◆ PROBLEM TO WORK ON ◆
Please repeat the entries exactly as they appear and omit any images.

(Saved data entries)
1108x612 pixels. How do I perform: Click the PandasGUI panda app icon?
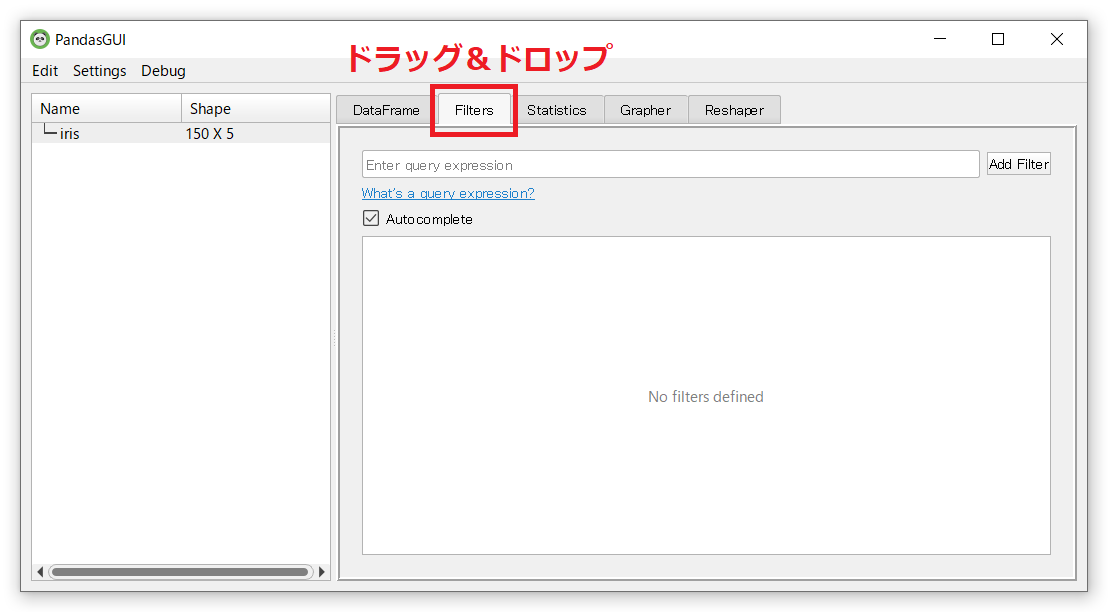click(40, 40)
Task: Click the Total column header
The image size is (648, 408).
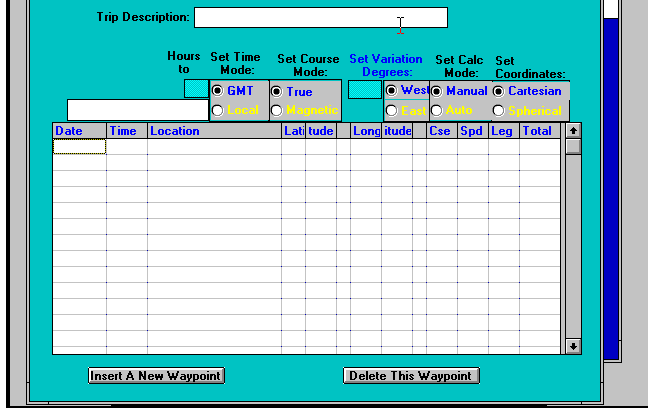Action: (x=537, y=131)
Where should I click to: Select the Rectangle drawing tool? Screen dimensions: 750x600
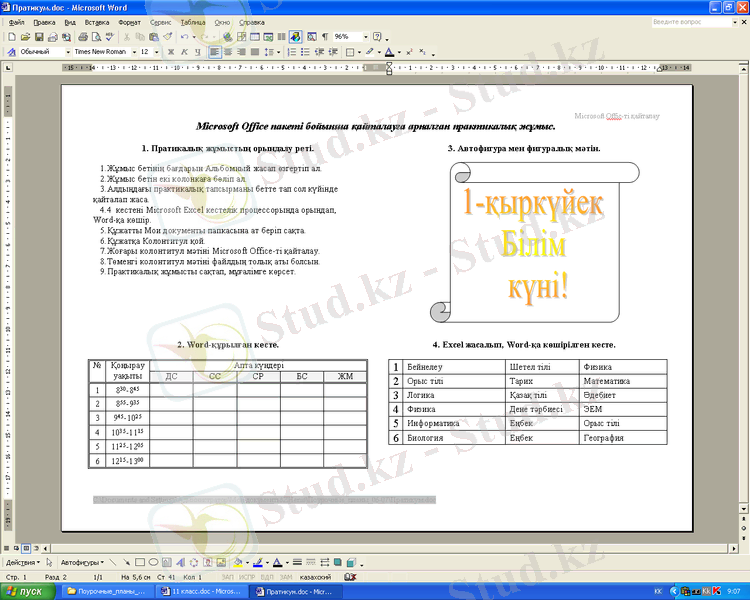click(x=140, y=562)
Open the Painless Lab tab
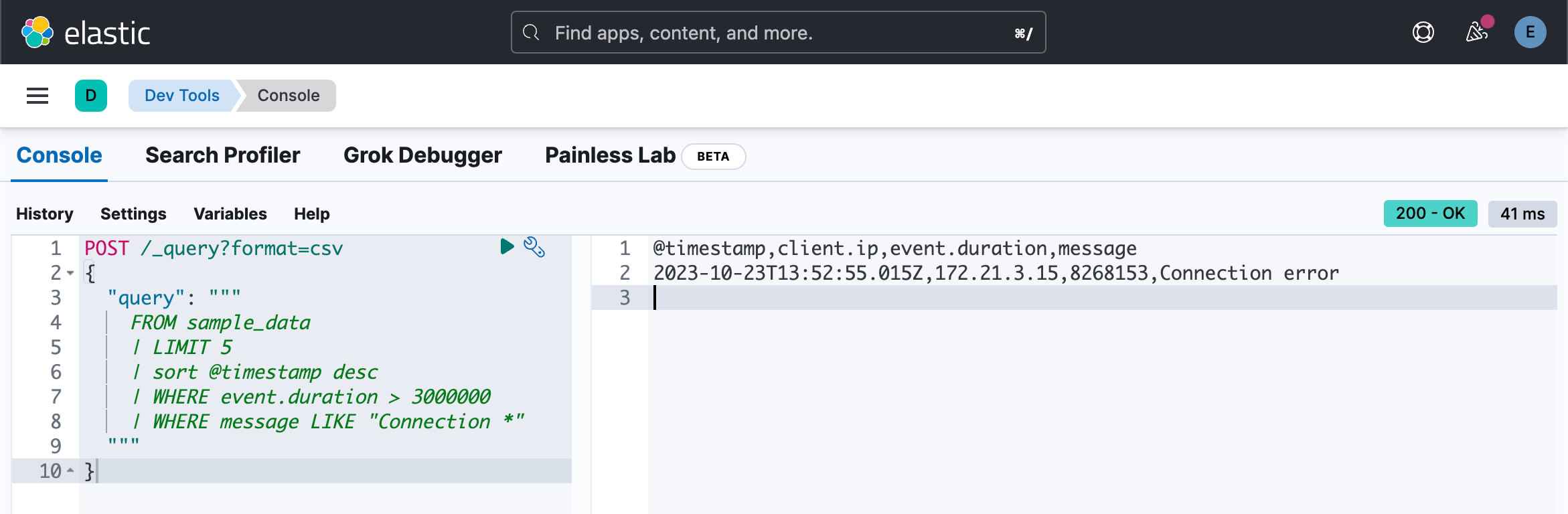The width and height of the screenshot is (1568, 514). point(610,155)
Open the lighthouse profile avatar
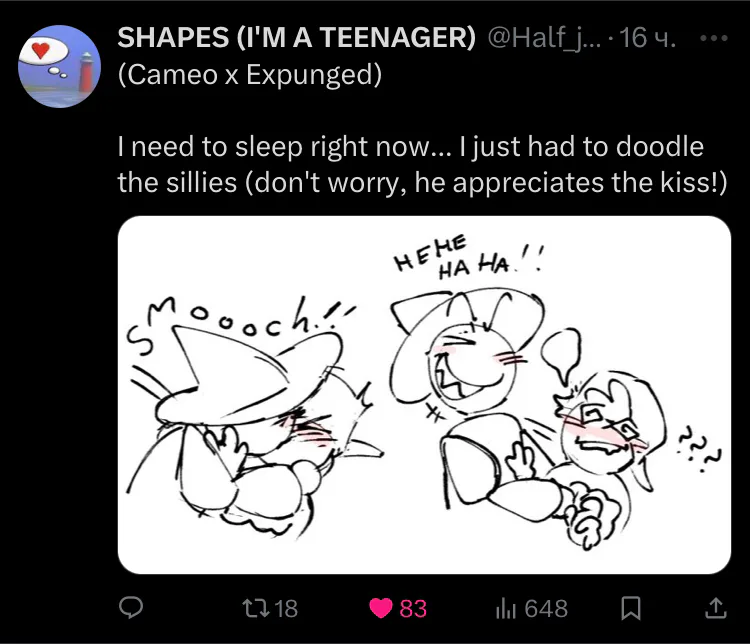Screen dimensions: 750x644 pos(59,67)
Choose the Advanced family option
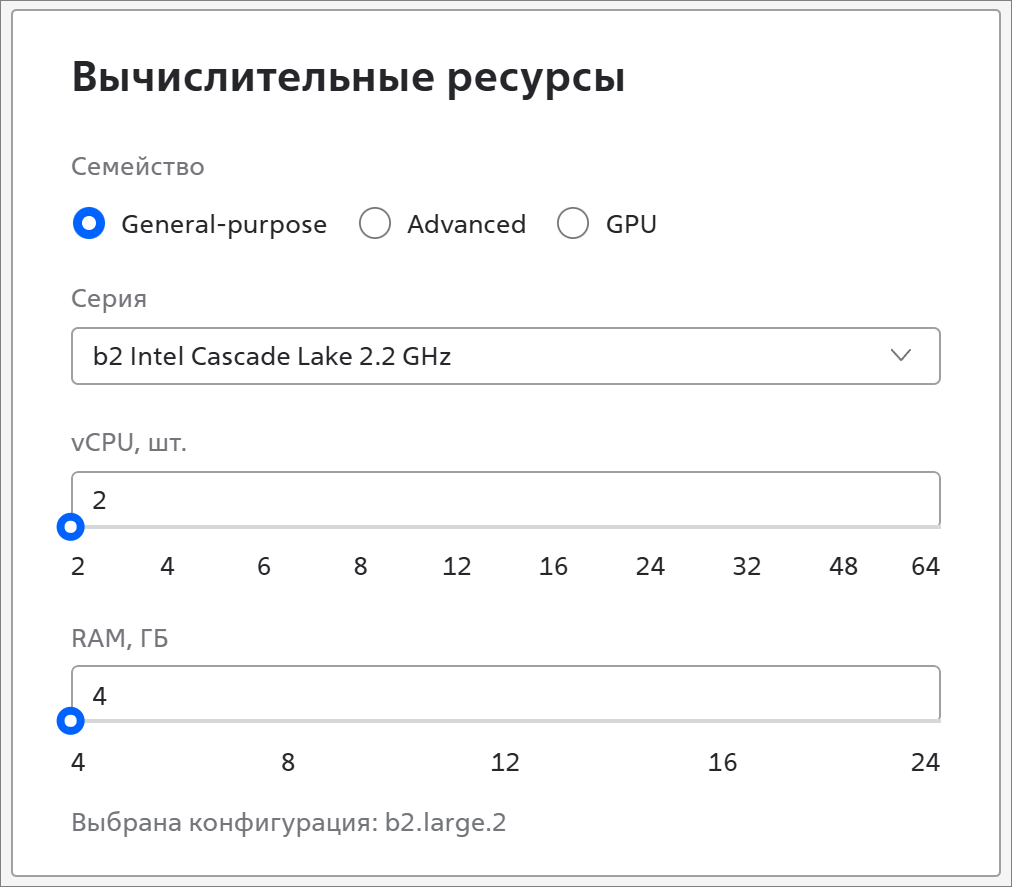This screenshot has width=1012, height=887. tap(375, 223)
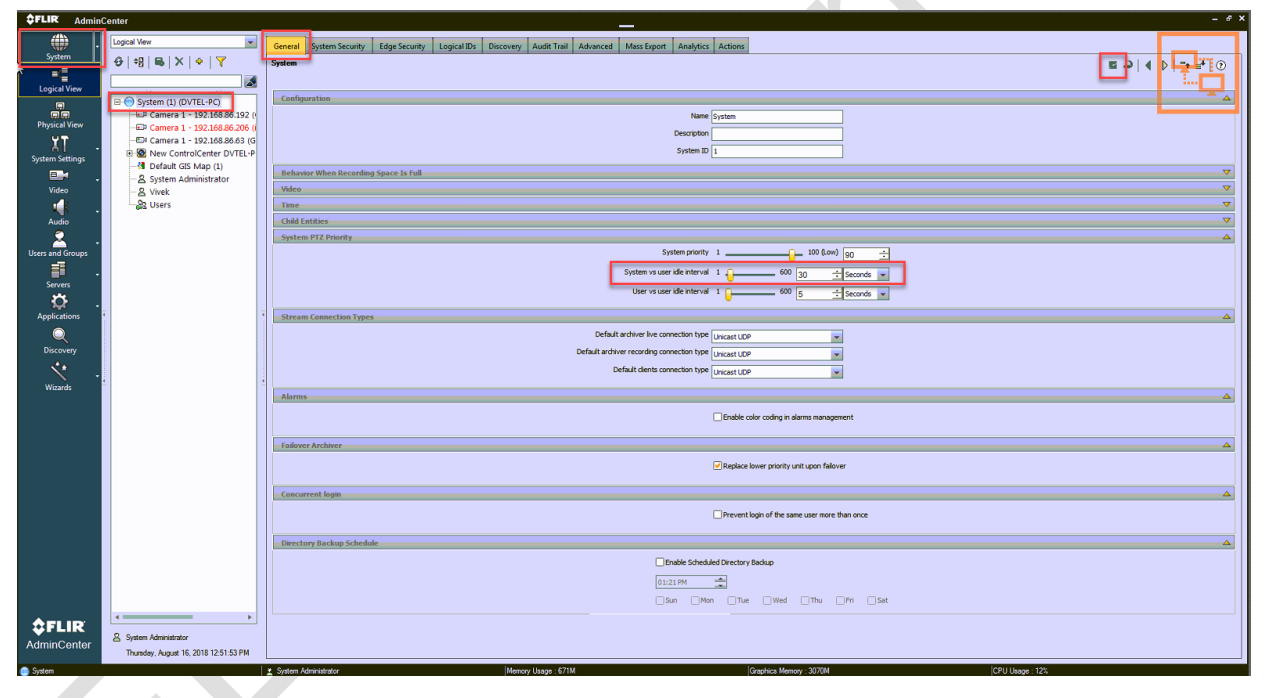Open the Audit Trail tab
Image resolution: width=1268 pixels, height=698 pixels.
[x=551, y=46]
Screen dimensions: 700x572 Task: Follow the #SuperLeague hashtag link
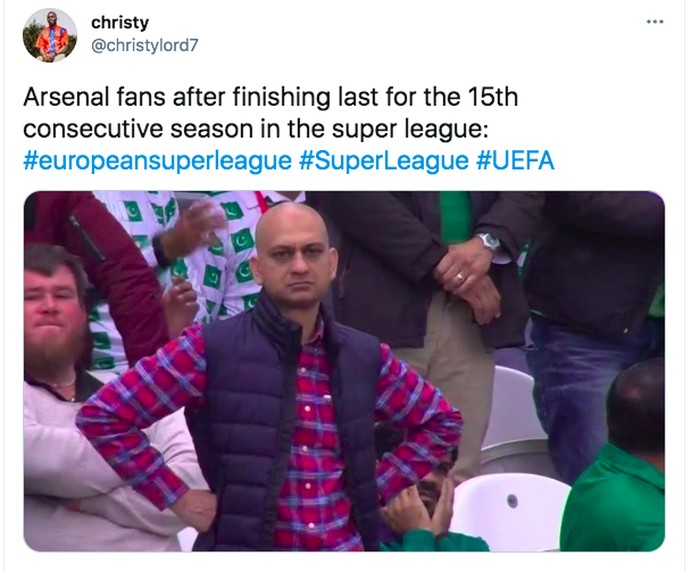click(x=384, y=159)
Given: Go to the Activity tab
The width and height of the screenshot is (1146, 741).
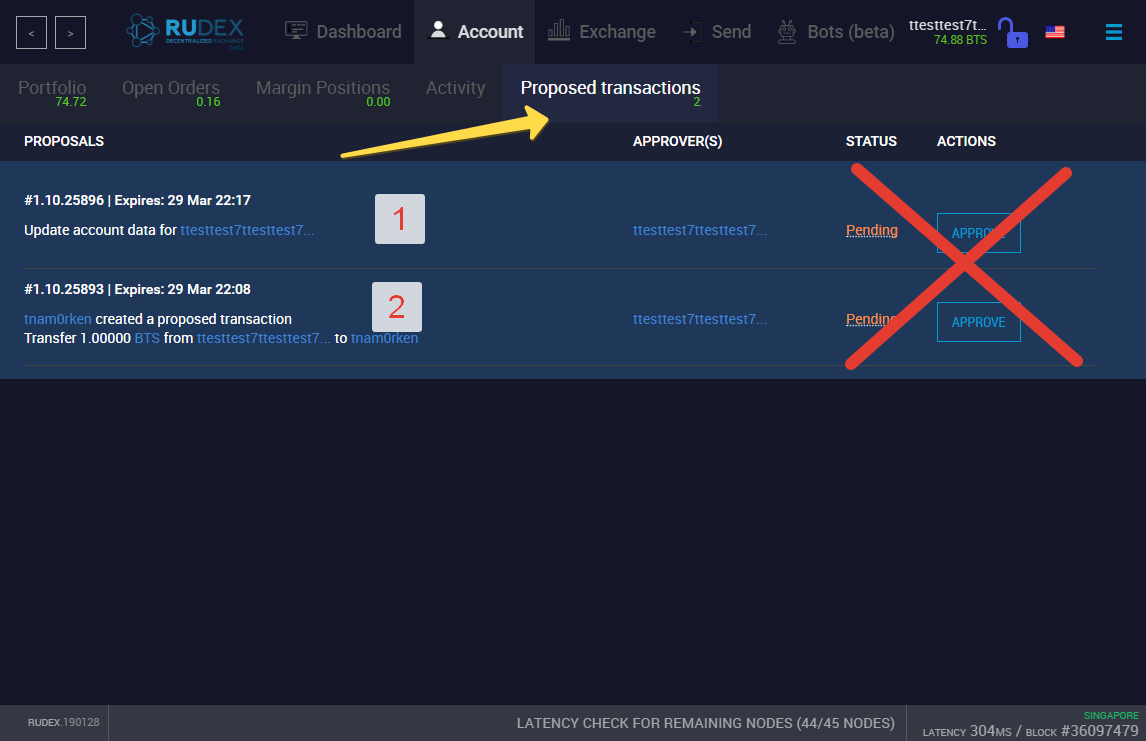Looking at the screenshot, I should [x=455, y=88].
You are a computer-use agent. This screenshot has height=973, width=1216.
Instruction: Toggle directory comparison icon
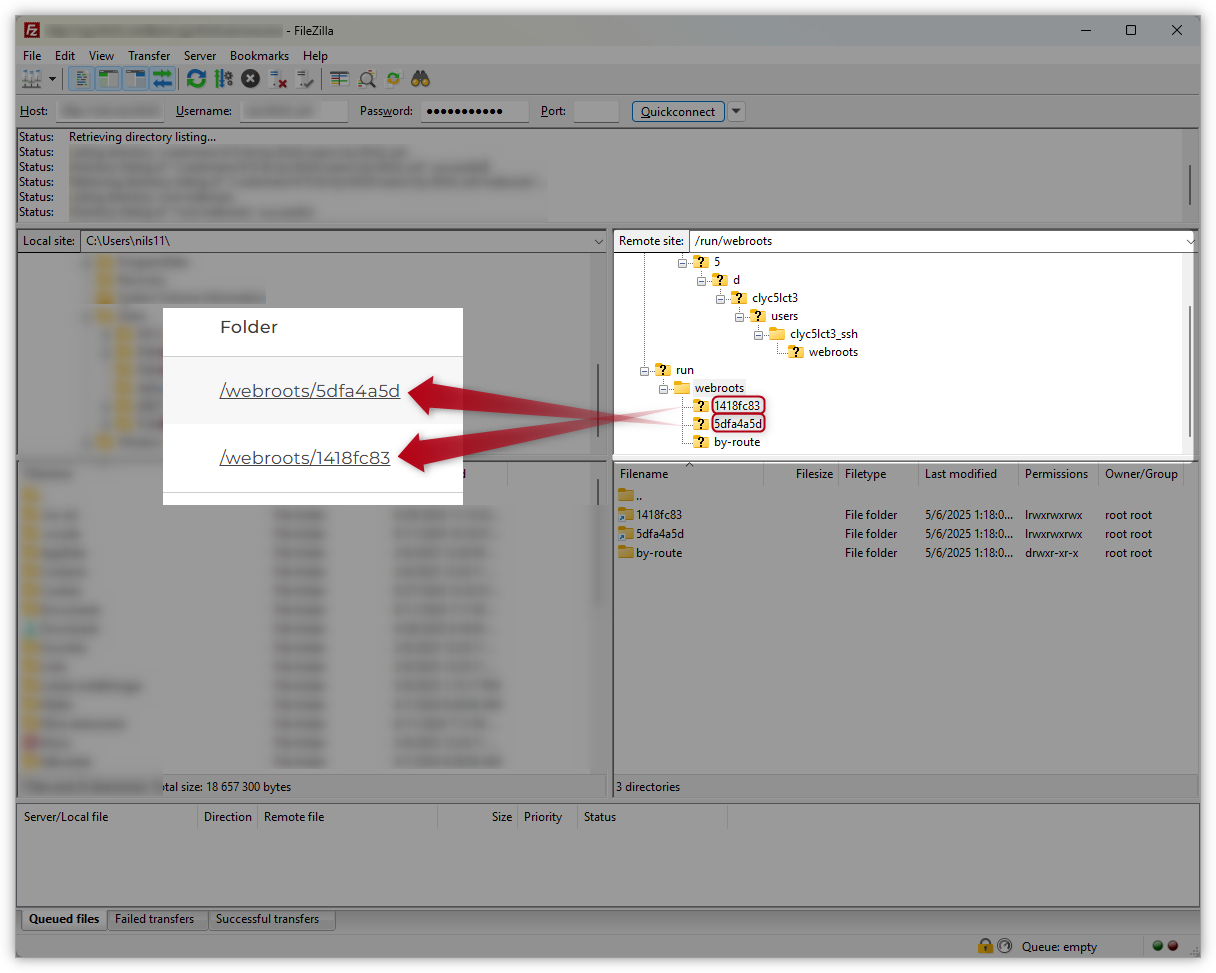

◆ WRITTEN ANSWER ◆
1108x612 pixels. How do I perform: Click the PandasGUI panda app icon?
click(40, 40)
Task: Click the Total column header
The image size is (648, 408).
Action: (x=537, y=131)
Where should I click to: Select the Rectangle drawing tool? Screen dimensions: 750x600
click(x=140, y=562)
Open the Painless Lab tab
The width and height of the screenshot is (1568, 514). point(610,155)
Open the lighthouse profile avatar
Screen dimensions: 750x644 pos(59,67)
Choose the Advanced family option
This screenshot has width=1012, height=887. tap(375, 223)
Open the Audit Trail tab
Image resolution: width=1268 pixels, height=698 pixels.
[x=551, y=46]
Screen dimensions: 700x572 Task: Follow the #SuperLeague hashtag link
click(x=384, y=159)
Given: Go to the Activity tab
The width and height of the screenshot is (1146, 741).
Looking at the screenshot, I should [x=455, y=88].
You are a computer-use agent. This screenshot has height=973, width=1216.
Instruction: Toggle directory comparison icon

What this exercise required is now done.